This ride report is ostensibly about a ride that we did on Saturday during the only reasonable weather of the Spring Bank Holiday weekend. We set out to visit Bikers’ Gearbox at Matlock Bath to buy some new summer gloves to replace my old and very worn ones. We took our familiar route up the M1, along the A38 and A610 to the A6 from Ambergate into Matlock Bath. We parked a little further along the main street than we normally do and reversed the Heritage into the kerb at the side of a couple of other bikes outside a cafe and bar called “Charles”. I believe that this must be fairly new as it had never previously registered on my radar, although a cafe in Matlock Bath is nothing out of the ordinary; there are lots of them.
As we pulled up, one of the staff from “Charles” spoke to us, encouraging us to try his place, but we were on a mission to visit the two bikers shops and were not going to be diverted. After a look round Adrian Peach’s shop, we went next door to Bikers’ Gearbox. With the help of the friendly staff there, we quickly found a suitable pair of gloves and Sue spotted an Oxford Tailpack hanging up in the shop. On asking the price, we were pleasantly surprised to discover that it was £24.99. We looked at another tailpack that the staff went out the back to fetch, but settled for the Oxford pack. This will come into its own when we head for Somerset in just a few weeks time.

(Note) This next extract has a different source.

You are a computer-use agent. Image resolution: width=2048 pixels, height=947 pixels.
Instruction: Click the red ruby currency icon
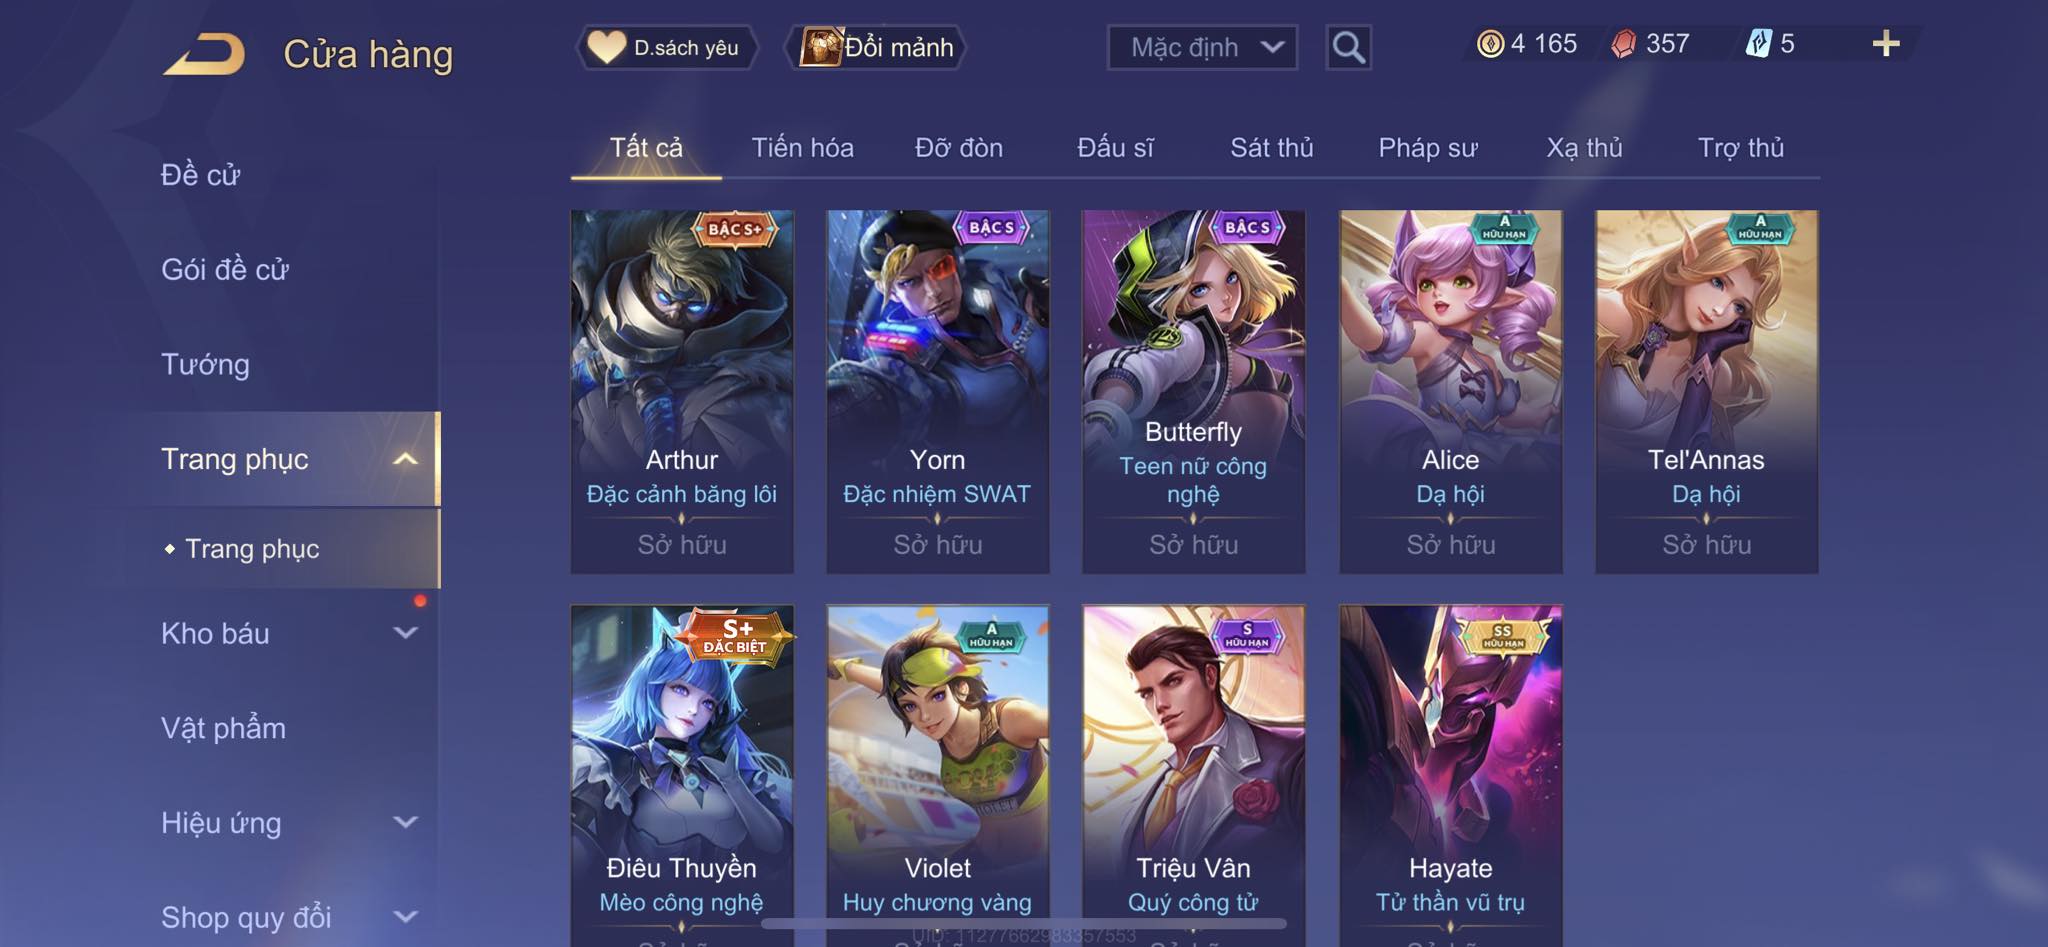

With our purchases secured and packed into one of the panniers on the Heritage, our thoughts turned to lunch and we went into “Charles” (for which I can’t find a web link at the moment). We ordered that bikers’ staple of fish, chips and mushy peas with a couple of slices of bread on the side and a two teas. The tea turned up moments later in teapots with cups and saucers, followed by doorsteps of bread. Our meals were excellent and we were very happy with the food and the friendly service.
With the inner bikers satisfied, I was up for a ride and suggested to Sue that we head northwards rather than retrace the southerly route home. She agreed, although later may have come to regret this a little.
To be fair to Sue, she was a little “fragile” on Saturday because she had been out for a meal and team celebration the afternoon and early evening before with some work colleagues and had apparently made a heroic contribution to wine consumption.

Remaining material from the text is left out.